Exercise directions –
All lines in the entries below that hold "computer" make up the answer.

[Stored items]
......

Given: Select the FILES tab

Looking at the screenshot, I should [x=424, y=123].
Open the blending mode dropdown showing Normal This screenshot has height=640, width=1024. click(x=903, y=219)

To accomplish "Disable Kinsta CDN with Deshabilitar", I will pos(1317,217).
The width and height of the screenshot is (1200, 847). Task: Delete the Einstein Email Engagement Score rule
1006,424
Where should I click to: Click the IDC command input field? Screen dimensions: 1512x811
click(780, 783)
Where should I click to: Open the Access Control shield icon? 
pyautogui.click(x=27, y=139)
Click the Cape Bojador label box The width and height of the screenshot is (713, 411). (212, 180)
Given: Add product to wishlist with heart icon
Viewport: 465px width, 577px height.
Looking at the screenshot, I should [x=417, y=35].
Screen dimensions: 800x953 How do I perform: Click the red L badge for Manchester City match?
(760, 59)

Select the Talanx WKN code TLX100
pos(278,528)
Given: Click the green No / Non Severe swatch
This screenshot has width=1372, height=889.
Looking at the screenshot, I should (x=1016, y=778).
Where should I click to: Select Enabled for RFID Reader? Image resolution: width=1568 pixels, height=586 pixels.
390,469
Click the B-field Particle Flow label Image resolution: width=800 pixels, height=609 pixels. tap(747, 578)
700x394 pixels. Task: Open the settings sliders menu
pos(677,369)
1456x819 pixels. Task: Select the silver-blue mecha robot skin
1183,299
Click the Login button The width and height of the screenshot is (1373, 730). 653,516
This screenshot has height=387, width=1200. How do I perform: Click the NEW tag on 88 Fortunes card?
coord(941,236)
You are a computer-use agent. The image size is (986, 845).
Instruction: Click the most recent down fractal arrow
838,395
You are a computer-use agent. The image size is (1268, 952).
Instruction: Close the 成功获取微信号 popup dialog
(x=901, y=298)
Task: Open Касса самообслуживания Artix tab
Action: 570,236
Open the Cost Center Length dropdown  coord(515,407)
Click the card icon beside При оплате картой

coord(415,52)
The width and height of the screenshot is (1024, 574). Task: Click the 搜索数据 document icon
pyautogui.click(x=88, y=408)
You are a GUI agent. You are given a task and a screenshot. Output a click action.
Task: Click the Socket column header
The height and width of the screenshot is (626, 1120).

......

Written answer –
You are a computer-use agent. The image size is (986, 845).
You are a computer-use agent. The image size is (1268, 952).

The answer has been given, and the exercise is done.